La prime au mérite existe déjà pour les recteurs, indépendamment de ces contrats. Chaque recteur reçoit du ministre une lettre de mission fixant des objectifs et des priorités, et la part modulable de la rémunération tient compte de l’activité et des résultats du recteur. Dans les années à venir, la mise en œuvre de ces contrats fera partie des éléments d’appréciation du travail des recteurs, sachant que leur suivi donnera lieu, comme leur élaboration, à un dialogue entre les académies et l’administration centrale.

Cette logique de gestion par objectif touche-t-elle aussi les chefs d’établissement ?

Oui, car le principe est d’étendre la logique de contractualisation à chaque échelon hiérarchique. Le ministère passe un contrat avec chaque recteur, le recteur passe un contrat avec chaque directeur académique départemental, le directeur académique passe un contrat avec chaque chef d’établissement pour les collèges et lycées et les inspecteurs de l’éducation nationale passent un contrat avec chaque école ou avec des réseaux locaux d’écoles et de collèges qu’il s’agit de rapprocher dans l’esprit du socle commun de connaissances et de compétences que chaque élève doit pouvoir maîtriser en fin de troisième.

Combien existera-t-il de contrats d’établissement par département ?
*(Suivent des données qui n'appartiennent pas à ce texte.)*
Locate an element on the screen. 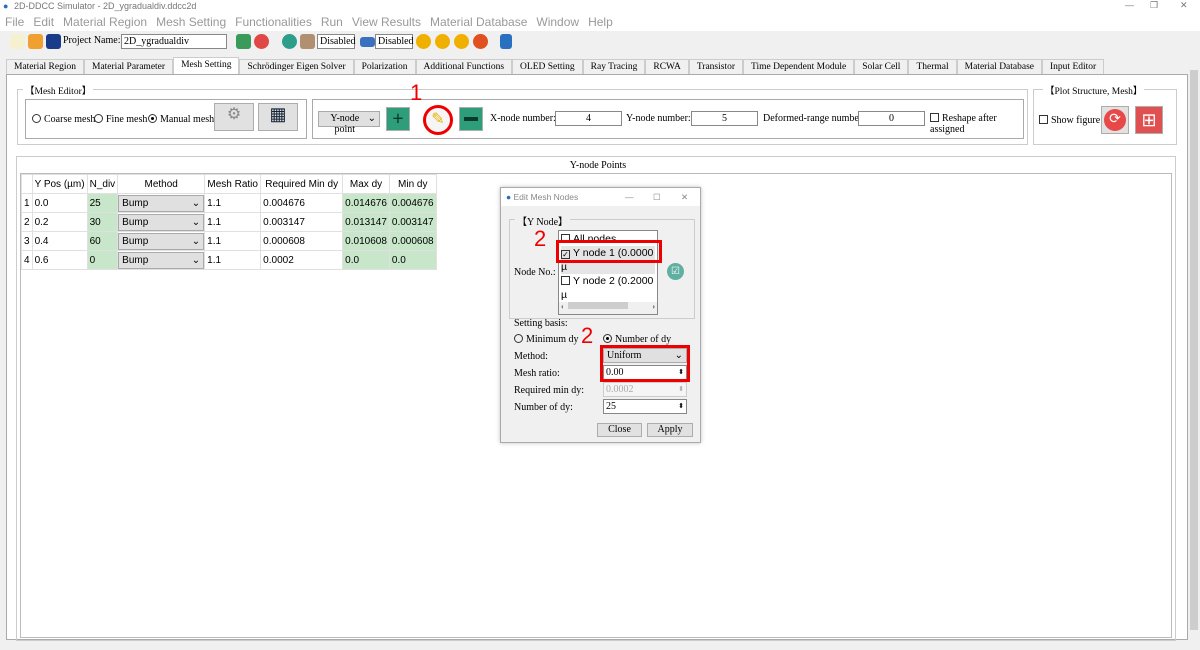 The image size is (1200, 650). menu-mesh-setting: Mesh Setting is located at coordinates (191, 22).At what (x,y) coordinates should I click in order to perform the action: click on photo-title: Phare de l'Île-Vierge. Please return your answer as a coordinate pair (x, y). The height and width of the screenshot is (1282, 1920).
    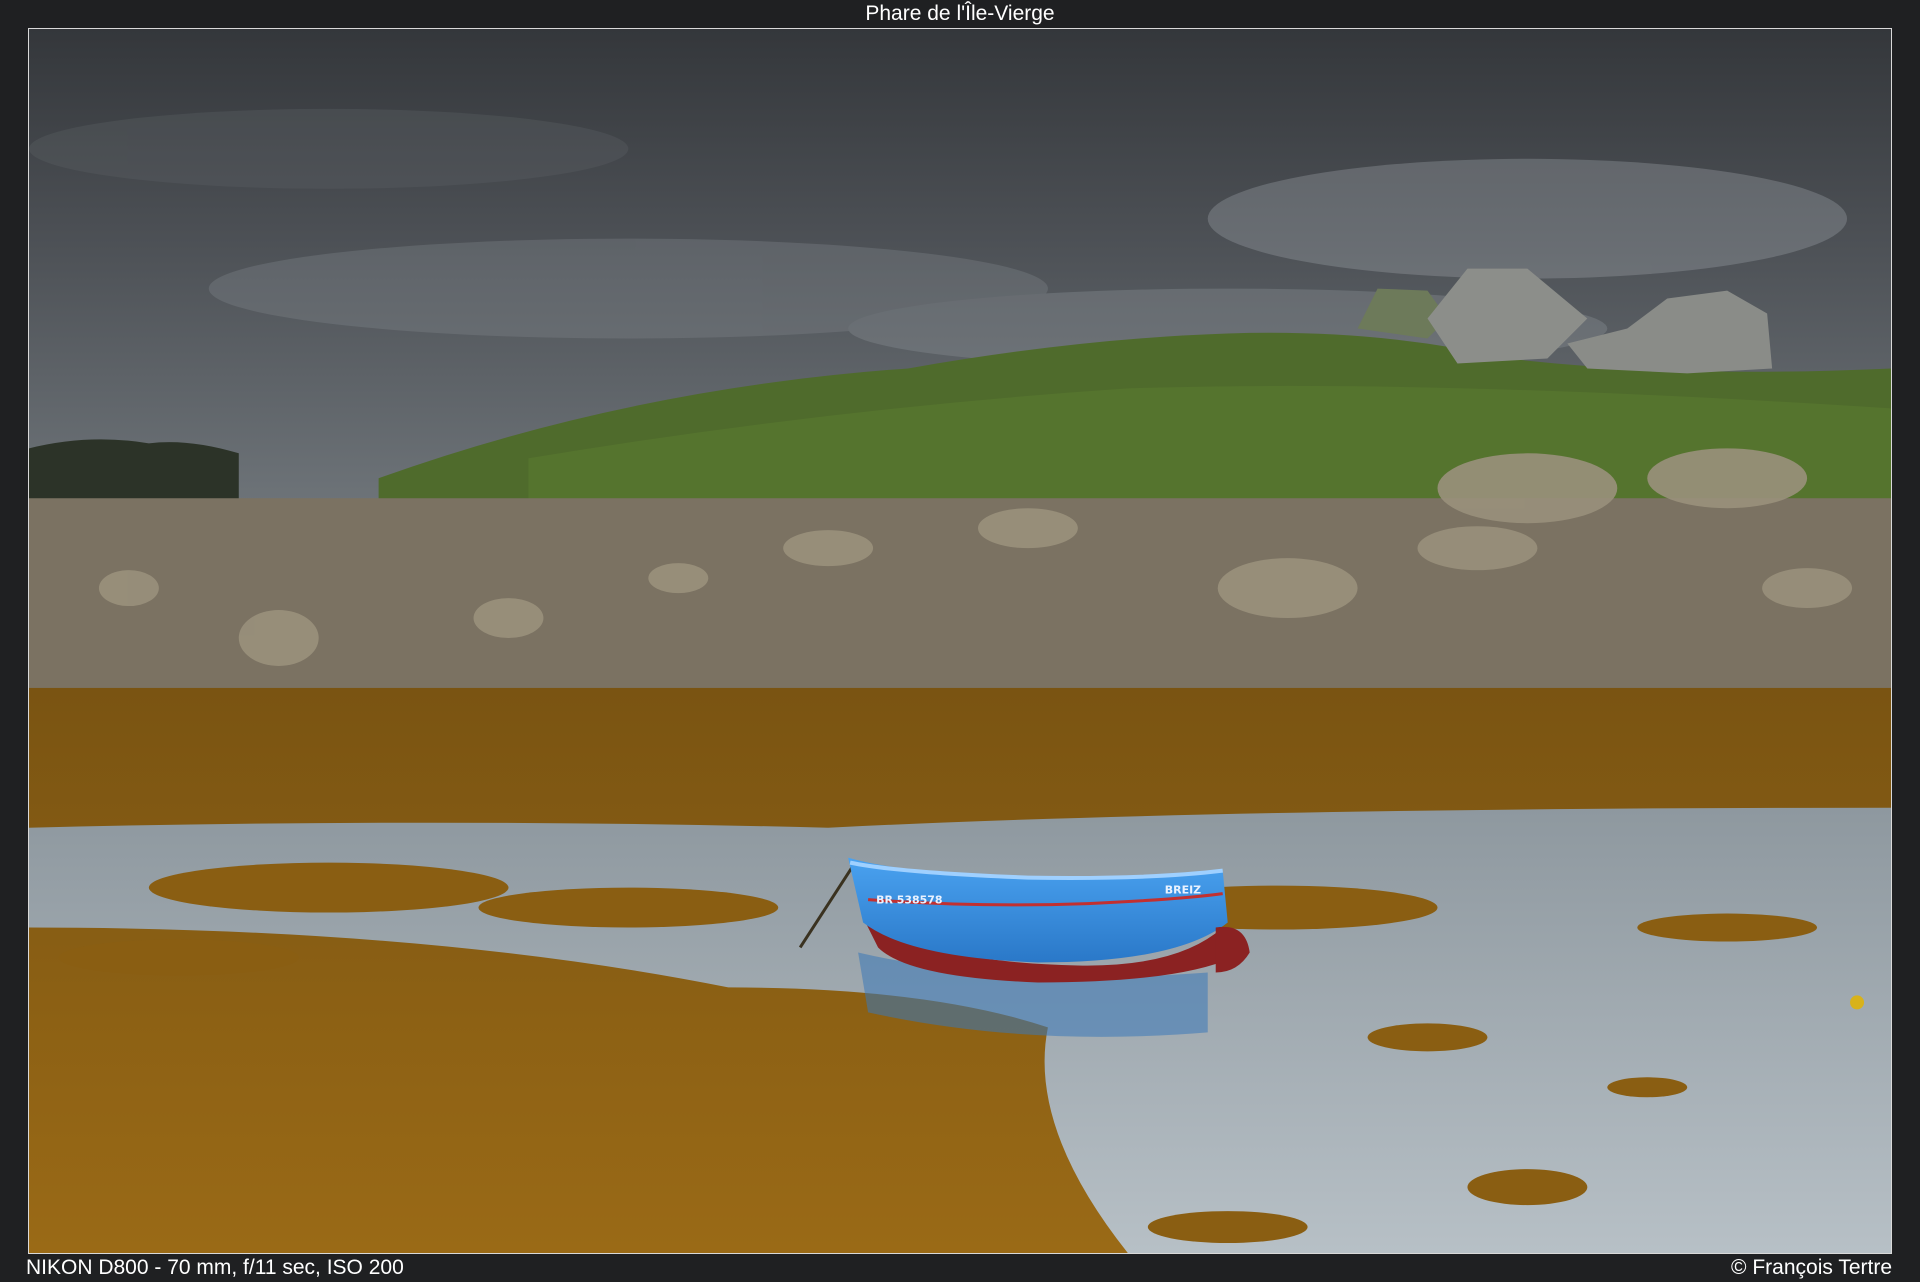
    Looking at the image, I should click on (960, 14).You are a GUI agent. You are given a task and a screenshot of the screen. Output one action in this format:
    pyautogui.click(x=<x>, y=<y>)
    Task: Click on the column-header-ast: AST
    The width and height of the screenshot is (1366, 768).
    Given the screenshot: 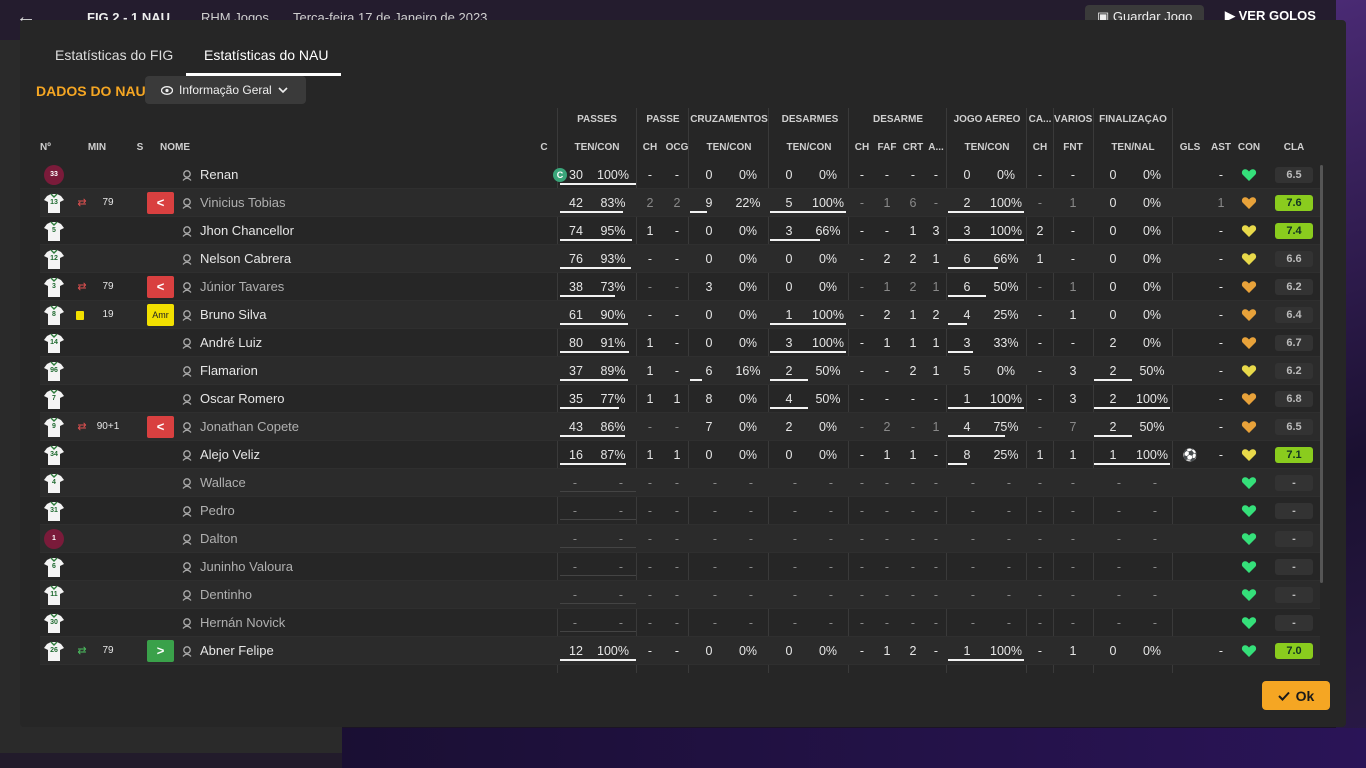 What is the action you would take?
    pyautogui.click(x=1221, y=148)
    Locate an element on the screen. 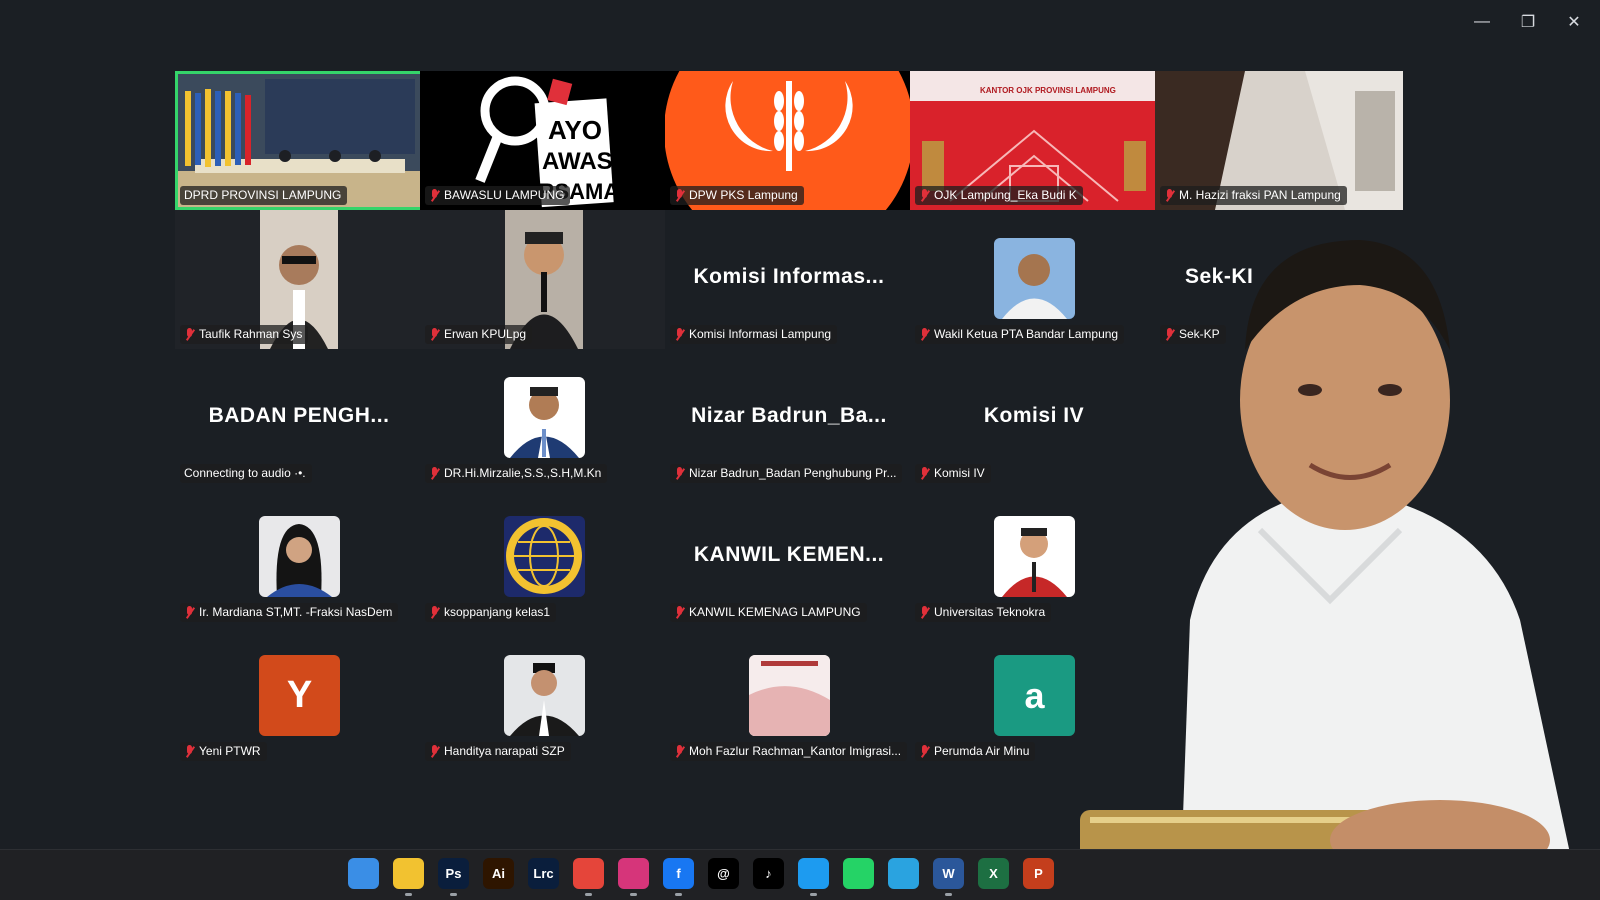 The height and width of the screenshot is (900, 1600). tiktok-icon: ♪ is located at coordinates (768, 874).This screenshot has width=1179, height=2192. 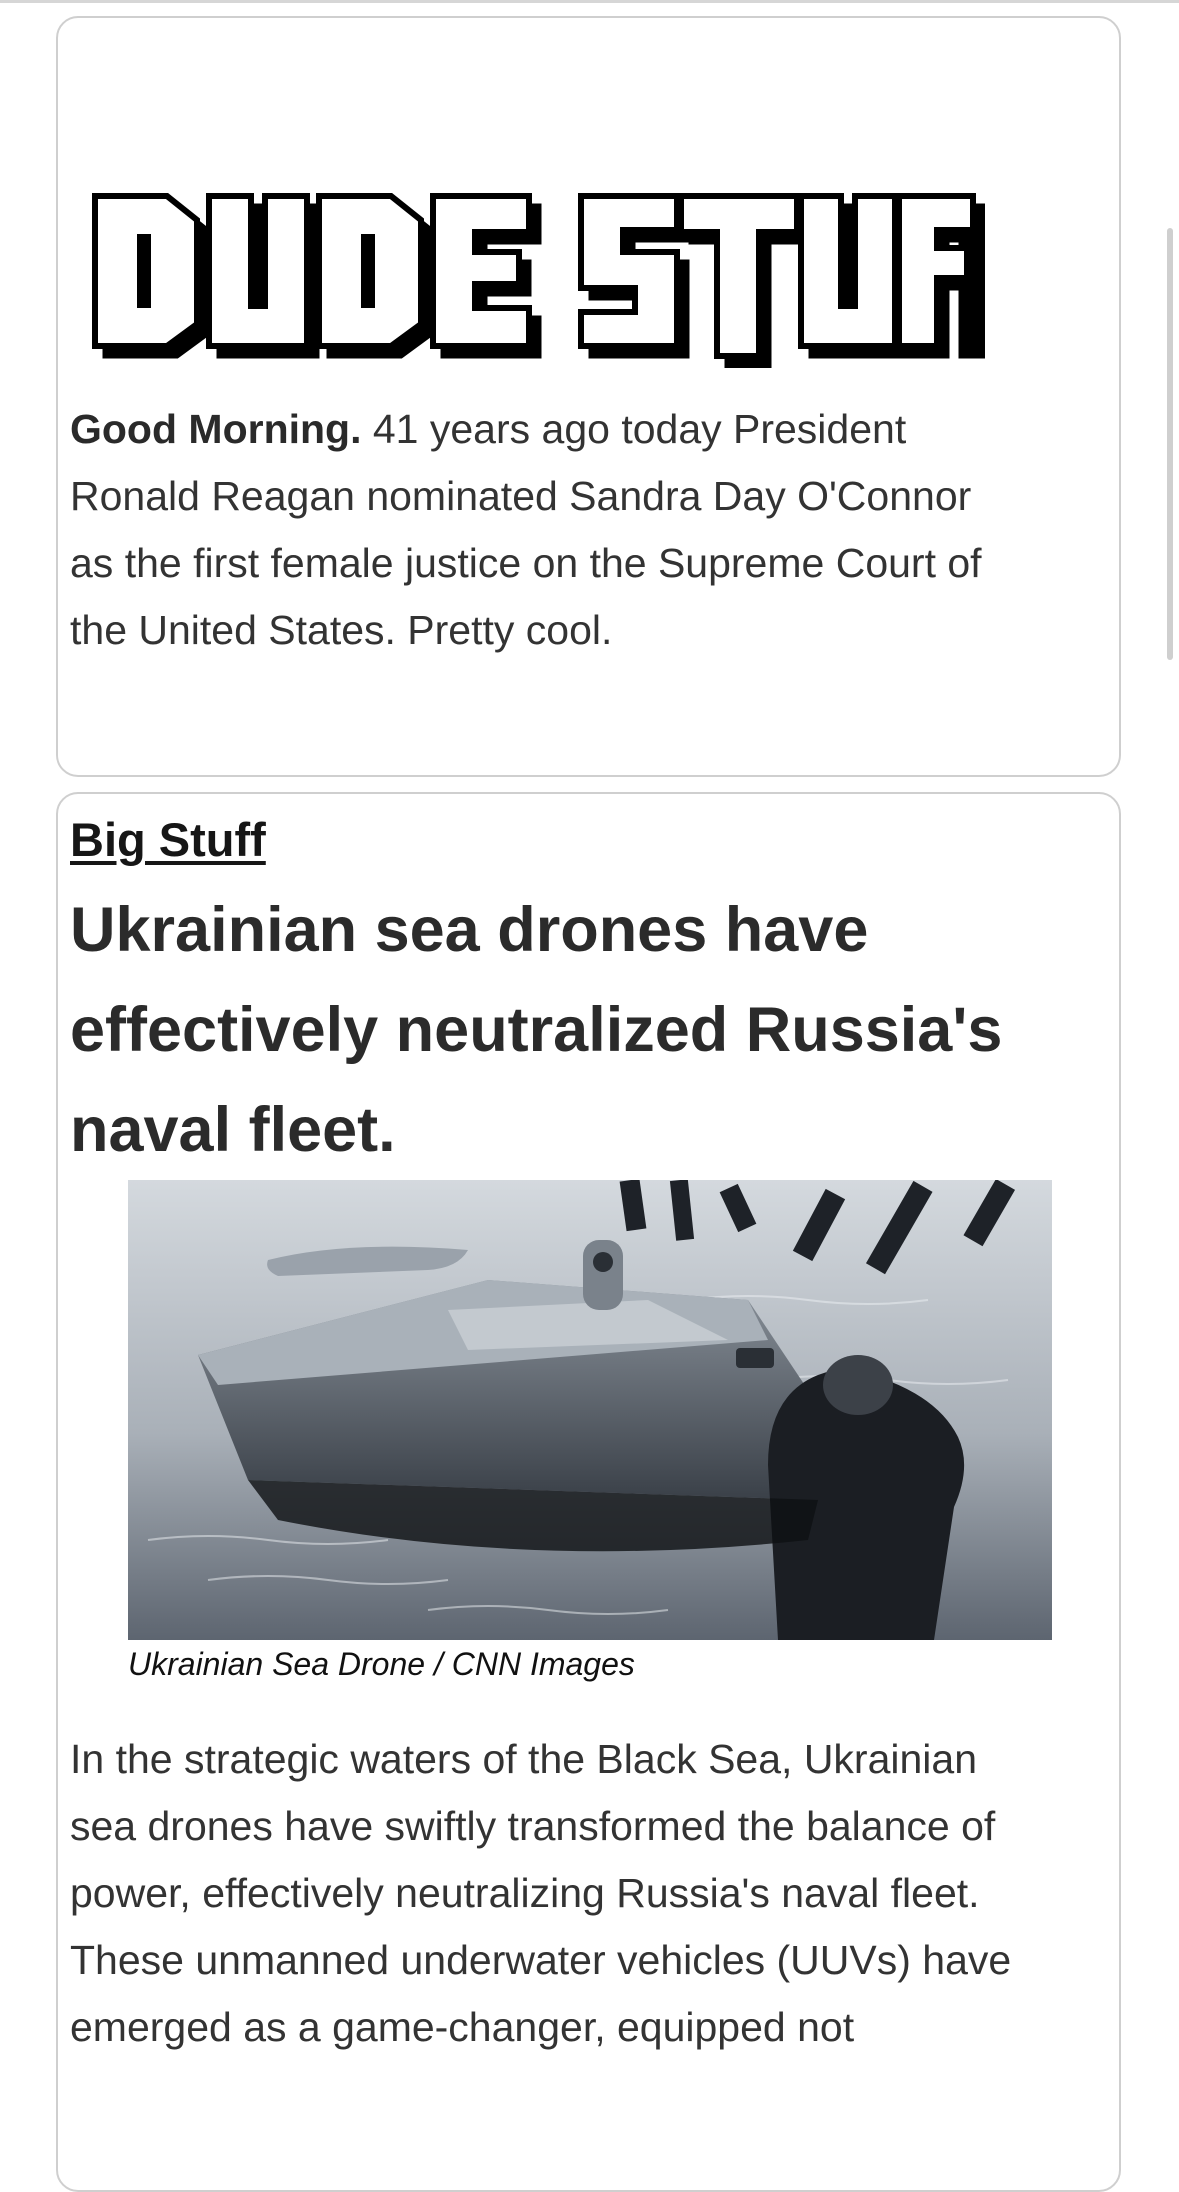 I want to click on section-link-big-stuff: Big Stuff, so click(x=168, y=840).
Pour fixer des ordres de grandeur au-delà de la grande diversité des situations départementales, en moyenne, un service académique départemental nouera environ une centaine de contrats avec des collèges et lycées et les inspecteurs de l’éducation nationale auront en charge une trentaine de contrats avec des écoles primaires ou des réseaux. Et nous ne partons pas de zéro dans cette démarche de contractualisation, qui a déjà débuté dans bien des académies, mais que la réforme vise à amplifier, le contrat devant toujours être lié à un projet collectif à l’échelon concerné.